Most mainline Protestant denominations adhere to some semblance of the tenants of the Nicene Creed, but congregational polity in modern churches allows for more liberal interpretations of orthodoxy with an emphasis on personal interpretation or private revelation. While there is nothing inherently evil in having what is termed as a “personal relationship with Jesus”, there are more serious implications than one might realize when seeking to build a church without any oversight or spiritual direction from the reliable wisdom of sacred tradition. St. Paul warns St. Timothy of the dangers of this in 2 Timothy 4:3-4:

“For the time is coming when people will not endure sound teaching, but having itching ears they will accumulate for themselves teachers to suit their own likings, and will turn away from listening to the truth and wander into myths.” -- 2 Timothy 4:3-4 (RSVCE)

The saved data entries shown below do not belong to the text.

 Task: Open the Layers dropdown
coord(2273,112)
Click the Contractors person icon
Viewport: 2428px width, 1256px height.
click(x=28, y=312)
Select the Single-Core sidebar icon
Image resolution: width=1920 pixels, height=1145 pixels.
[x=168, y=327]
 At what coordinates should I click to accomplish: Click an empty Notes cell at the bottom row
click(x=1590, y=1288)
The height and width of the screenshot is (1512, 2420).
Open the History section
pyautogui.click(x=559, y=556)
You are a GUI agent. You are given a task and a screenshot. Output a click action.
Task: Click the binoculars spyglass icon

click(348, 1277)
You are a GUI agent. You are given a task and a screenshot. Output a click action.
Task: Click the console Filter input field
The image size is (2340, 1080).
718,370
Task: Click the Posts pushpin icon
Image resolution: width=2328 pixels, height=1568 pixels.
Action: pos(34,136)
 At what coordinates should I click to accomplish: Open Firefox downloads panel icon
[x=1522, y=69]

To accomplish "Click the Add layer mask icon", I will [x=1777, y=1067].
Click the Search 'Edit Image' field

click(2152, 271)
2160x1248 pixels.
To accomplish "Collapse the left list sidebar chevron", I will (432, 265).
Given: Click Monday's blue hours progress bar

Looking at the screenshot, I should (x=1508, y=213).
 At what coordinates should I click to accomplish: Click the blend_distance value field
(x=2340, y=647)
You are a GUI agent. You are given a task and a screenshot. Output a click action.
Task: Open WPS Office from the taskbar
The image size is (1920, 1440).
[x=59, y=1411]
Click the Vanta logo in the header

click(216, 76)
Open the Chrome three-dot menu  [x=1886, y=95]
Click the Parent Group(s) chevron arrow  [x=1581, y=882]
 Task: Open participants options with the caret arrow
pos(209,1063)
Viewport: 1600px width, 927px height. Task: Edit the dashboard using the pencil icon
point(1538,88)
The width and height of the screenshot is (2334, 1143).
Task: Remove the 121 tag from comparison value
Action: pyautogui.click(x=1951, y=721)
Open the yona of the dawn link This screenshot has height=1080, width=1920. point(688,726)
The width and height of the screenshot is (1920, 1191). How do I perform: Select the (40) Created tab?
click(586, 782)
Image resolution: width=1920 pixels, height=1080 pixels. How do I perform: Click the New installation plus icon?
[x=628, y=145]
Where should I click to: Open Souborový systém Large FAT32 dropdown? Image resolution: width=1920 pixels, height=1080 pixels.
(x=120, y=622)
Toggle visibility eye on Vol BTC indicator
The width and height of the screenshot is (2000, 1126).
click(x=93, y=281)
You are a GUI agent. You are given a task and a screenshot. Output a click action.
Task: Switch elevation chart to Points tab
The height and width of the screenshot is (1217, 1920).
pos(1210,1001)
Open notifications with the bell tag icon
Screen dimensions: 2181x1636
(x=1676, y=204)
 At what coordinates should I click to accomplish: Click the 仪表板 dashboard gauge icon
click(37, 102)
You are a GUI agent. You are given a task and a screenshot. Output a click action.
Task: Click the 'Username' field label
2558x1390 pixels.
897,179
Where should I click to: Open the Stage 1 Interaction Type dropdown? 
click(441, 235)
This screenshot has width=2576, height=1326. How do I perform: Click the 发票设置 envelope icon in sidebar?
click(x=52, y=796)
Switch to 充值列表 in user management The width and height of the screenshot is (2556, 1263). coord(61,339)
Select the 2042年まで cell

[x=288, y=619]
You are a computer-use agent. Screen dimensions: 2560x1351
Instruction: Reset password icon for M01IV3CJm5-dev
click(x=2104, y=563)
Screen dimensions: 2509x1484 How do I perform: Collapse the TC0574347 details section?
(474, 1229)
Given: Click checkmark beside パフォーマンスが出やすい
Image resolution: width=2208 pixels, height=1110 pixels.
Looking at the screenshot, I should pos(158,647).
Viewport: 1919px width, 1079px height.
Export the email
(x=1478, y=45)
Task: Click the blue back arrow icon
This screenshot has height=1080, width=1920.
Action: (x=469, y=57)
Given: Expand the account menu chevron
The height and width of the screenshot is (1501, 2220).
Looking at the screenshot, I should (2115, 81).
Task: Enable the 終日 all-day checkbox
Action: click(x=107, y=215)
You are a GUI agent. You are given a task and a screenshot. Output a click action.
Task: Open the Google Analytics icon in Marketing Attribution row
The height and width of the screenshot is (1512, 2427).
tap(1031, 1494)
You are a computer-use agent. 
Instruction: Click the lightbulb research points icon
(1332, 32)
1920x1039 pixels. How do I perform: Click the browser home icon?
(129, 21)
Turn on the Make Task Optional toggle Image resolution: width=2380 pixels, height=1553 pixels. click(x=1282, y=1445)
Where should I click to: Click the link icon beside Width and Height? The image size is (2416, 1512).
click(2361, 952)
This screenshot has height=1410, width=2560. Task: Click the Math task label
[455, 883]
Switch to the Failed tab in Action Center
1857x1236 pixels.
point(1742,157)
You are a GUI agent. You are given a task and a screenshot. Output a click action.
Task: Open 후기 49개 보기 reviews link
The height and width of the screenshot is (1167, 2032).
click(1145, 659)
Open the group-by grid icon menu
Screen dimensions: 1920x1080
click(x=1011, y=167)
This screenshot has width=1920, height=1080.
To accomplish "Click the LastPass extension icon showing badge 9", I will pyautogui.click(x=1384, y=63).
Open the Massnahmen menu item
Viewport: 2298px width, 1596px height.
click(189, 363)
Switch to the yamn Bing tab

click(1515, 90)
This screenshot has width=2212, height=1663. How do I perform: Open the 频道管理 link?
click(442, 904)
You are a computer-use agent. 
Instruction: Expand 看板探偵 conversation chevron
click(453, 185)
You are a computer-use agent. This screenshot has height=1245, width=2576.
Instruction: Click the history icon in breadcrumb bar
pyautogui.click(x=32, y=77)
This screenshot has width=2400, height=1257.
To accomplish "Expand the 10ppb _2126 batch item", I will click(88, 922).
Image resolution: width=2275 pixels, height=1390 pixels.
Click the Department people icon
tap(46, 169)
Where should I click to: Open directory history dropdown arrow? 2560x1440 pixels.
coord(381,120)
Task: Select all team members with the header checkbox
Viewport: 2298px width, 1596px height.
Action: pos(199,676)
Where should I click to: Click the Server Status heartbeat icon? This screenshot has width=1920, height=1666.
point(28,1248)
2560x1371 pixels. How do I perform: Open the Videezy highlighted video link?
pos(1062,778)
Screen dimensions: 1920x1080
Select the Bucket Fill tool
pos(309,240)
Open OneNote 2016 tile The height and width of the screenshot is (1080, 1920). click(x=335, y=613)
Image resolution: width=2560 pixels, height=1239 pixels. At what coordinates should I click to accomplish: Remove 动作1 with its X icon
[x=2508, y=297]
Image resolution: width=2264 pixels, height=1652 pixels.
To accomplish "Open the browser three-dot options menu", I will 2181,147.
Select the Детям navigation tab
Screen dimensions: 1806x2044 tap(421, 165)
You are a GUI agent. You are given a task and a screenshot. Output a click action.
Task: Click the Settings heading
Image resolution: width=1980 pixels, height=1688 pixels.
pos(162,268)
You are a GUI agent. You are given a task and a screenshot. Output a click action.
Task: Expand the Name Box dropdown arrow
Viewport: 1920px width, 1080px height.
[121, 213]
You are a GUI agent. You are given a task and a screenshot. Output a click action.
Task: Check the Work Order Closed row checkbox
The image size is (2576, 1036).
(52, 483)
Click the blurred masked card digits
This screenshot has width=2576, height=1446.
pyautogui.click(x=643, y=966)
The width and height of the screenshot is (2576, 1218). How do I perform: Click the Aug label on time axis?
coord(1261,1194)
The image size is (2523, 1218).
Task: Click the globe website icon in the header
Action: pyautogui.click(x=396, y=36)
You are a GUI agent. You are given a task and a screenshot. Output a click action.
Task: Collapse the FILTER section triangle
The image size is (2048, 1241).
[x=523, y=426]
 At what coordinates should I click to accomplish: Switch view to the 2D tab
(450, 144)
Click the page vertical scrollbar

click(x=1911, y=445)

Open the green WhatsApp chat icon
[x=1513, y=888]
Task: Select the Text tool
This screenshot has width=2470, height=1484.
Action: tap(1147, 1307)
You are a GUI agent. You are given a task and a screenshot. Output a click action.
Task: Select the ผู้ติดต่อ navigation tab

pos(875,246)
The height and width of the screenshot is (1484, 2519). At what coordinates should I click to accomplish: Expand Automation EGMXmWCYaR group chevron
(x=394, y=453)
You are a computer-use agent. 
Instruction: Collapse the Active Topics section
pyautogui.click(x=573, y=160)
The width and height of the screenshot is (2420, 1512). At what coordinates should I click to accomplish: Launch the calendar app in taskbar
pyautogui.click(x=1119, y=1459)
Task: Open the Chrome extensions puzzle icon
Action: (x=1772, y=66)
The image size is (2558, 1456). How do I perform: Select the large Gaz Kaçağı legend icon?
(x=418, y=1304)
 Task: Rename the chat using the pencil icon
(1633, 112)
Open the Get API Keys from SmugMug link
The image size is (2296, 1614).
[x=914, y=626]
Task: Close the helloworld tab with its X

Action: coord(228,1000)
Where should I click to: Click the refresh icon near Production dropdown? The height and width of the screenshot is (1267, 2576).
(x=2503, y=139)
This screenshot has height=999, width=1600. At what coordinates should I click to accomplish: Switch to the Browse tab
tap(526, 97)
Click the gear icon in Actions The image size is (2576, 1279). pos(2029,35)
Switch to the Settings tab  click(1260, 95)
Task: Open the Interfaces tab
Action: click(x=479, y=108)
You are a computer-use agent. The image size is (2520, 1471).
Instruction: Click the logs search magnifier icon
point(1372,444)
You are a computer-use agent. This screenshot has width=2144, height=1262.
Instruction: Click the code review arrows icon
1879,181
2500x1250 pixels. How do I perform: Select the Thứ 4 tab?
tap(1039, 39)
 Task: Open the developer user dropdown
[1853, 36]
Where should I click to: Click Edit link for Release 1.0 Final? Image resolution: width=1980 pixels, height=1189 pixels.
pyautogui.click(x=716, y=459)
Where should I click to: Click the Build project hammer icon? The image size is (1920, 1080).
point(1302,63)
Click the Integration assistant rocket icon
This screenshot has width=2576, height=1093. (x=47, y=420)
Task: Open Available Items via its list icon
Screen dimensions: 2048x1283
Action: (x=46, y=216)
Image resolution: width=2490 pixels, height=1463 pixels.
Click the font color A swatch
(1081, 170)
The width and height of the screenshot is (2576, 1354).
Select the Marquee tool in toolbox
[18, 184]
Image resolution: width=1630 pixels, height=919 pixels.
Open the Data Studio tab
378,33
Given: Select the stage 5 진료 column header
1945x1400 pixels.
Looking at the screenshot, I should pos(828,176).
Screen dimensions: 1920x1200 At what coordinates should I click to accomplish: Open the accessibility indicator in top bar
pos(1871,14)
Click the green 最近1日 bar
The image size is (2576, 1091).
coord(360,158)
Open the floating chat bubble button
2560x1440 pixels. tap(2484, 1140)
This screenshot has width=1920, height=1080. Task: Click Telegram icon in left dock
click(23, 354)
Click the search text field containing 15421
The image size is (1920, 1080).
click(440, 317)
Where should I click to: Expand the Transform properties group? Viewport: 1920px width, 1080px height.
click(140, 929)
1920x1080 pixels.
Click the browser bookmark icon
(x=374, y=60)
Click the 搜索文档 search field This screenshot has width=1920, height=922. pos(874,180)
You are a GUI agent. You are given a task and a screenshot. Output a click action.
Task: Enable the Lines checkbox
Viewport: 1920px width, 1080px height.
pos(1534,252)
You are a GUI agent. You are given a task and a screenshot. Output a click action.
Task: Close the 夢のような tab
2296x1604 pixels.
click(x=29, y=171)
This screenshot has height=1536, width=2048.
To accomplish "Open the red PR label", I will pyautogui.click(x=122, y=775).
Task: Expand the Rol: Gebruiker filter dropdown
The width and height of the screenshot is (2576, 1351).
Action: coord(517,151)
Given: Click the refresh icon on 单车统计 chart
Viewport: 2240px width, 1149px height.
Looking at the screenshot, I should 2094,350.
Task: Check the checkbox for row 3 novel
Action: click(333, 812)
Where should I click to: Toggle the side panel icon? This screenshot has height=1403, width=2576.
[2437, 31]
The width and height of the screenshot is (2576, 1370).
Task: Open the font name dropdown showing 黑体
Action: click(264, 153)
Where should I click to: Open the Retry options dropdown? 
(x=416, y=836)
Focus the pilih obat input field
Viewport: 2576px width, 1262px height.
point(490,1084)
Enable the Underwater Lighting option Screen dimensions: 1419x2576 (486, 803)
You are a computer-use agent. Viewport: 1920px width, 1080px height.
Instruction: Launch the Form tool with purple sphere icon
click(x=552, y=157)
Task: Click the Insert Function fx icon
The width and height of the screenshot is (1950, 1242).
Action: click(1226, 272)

People will seek out a shepherd to lead them, but sometimes those shepherds lead their flocks to the slaughter. Within the Catholic Church, sacred tradition and holy scripture form a single deposit of faith, with which the magisterium has handed down a definitive interpretation of the Word of God. Evangelicalism is founded on the idea that an individual is better equipped to interpret scripture and lead a church than nearly two thousand years of apostolic tradition.

Evangelical Christianity in its rejecting sacred tradition, allows an individual to have a “divine revelation” paired with inconsistent interpretation and context of sacred scripture to build a church in that individual’s own image. Denominations, regardless of their point of origination, are not created ex nihlo, they begin as part of another church and are birthed out of a disagreement within that fellowship. Frequently, these new churches split off due to a pastor being fired, or a member of the congregation finding some calling to come out of the “false teaching” present in the current church. Sadly, this is also how Christian cults are born--out of the individual’s desire to interpret the Word of God as he/she sees fit.

Jim Jones, Vernon Wayne Howell (later known as David Koresh), and Marshall Applewhite (Heaven’s Gate) each began their respective cults from personal revelations and scriptural interpretations. Each of these and other cult leaders like them exhibited varying degrees of narcissistic and/or anti-social behaviors, which obviously became driving factors within their specific organization; however, it was their roots in Evangelical Christianity that empowered them to lead large numbers of followers into apostasy and in extreme cases, death. Although it is hyperbolic to say that Evangelicalism’s conclusion is found in extremist cults, it is correct to say that it does enable ministers to victimize their flocks through liturgical abuses and the misinterpretation of scripture by its emphasis on personal experiences.

The Evangelicals’ rejection of sacred tradition as authoritative robs them of half of their spiritual lineage, thereby leaving them susceptible to a myriad of heresies that lead one to believe any number of fallacies. Throughout its nearly 2000-year history, the Catholic Church has experienced many breaks due to heterodox theology, each with its own brand of revisionism. Over the centuries, Church leadership has committed acts not consistent with the teachings it promulgates; however, She has righted the course each time. If Evangelicalism is somehow the Protestant answer to those wrongs, then it has succeeded only in recreating many of the same problems that caused its original divorce from Christ’s Church.